> _Selected text_:
^^^^

Carl Christian Vogel von Vogelstein

Carl Christian Vogel von Vogelstein (26 June 1788, Wildenfels, Electoral Saxony – 4 March 1868, Munich), born Vogel, was a German painter.

Carl Christian Vogel von Vogelstein (Portrait by Friedrich von Amerling, 1837)

Life

Son of the child and portrait painter Christian Leberecht Vogel, Vogel was trained early in life by his father. From 1804 he visited the Kunstakademie in Dresden, where he copied many paintings in the Gemäldegalerie and also produced the first of his own portraits.

In 1807 he replied to an invitation from Baron von Löwenstern, whose children he had taught in Dresden, to come to Dorpat in Livonia. In 1808 he moved to Saint Petersburg, where he set up a studio in the princely and successfully worked producing portraits of nobles and diplomats.

In 1812 Vogel was finally rich enough to make a long-desired grand tour to Italy, stopping off at Berlin and Dresden on the way, where he painted his parents and Franz Pettrich. From 1813 to 1820 he lived in Rome, where many German artists were active at that time. He tried to run a middle course between the classicising and romanticising schools then prevailing there, with a style of his own closely drawing on that of Raphael Mengs. In Italy he copied a large number of paintings and wall paintings by the old masters. On later journeys he further augmented his collection of copies and in 1860 published a catalogue of them.

^^^^

> _Provided data_:
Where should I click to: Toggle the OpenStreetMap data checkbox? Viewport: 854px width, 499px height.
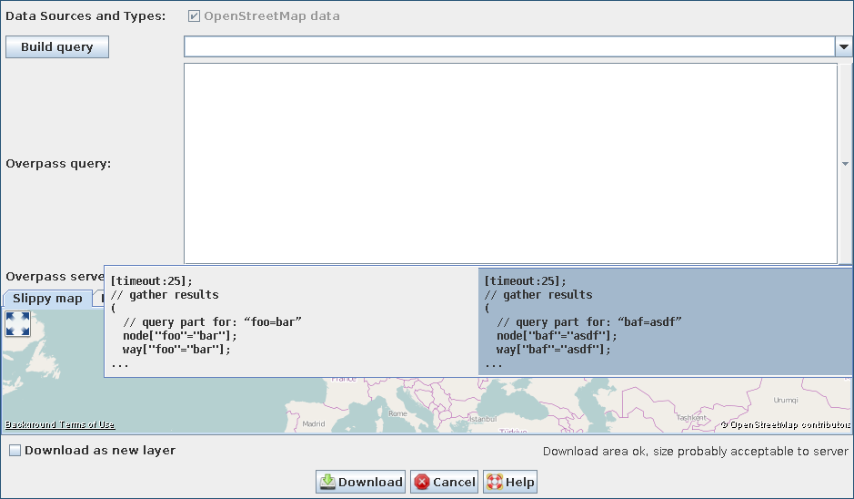194,16
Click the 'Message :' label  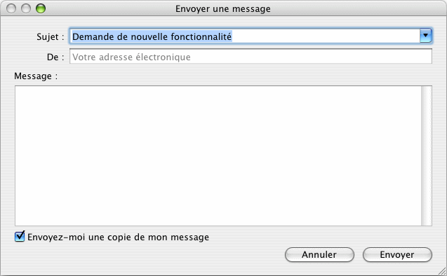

^^^^

> _Problems to work on_:
1: Rewrite the paragraph of the biography of Vogel von Vogelstein that begins "In 1812 Vogel was finally rich enough" as a bulleted list that keeps its main facts.
2: List every person named in the biography of Vogel von Vogelstein other than the painter himself.
3: Write the next part of the biography of Vogel von Vogelstein, starting after its last sentence.

> _Outputs_:
1:
- 1812: Vogel could finally afford a long-desired grand tour to Italy.
- On the way, he stopped in Berlin and Dresden and painted his parents and Franz Pettrich.
- 1813–1820: He lived in Rome, where many German artists were active.
- His style sought a middle course between the classicising and romanticising schools there and drew closely on Raphael Mengs.
- He copied many paintings and wall paintings by the old masters in Italy.
- Later journeys added to his collection of copies. He published a catalogue of it in 1860.

2:
- Friedrich von Amerling
- Christian Leberecht Vogel
- Baron von Löwenstern
- Franz Pettrich
- Raphael Mengs

3:
Besides religious paintings, landscapes and anatomical studies, Vogel also produced portraits in Rome, of subjects such as Bertel Thorvaldsen, Lucien Bonaparte and – on behalf of the king of Saxony - Pope Pius VII. Vogel much enjoyed Rome, as Ringseis illustrates by this story - in 1818 he received a gift of a bottle of 1634 Rheinwein wine (given by crown prince Louis I of Bavaria in thanks for the decoration of a festal hall) by unanimous resolution of his colleagues

Marriage and issue

In 1826 Vogel married Julie Gensiken, a daughter of the writer Wilhelmine Gensicken. His wife died on 14 April 1828. Vogel's only child was Johannes Arnolf Leo Vogel von Vogelstein (1827–1889), Dr. jur., K. b. BezGerAss. a.D.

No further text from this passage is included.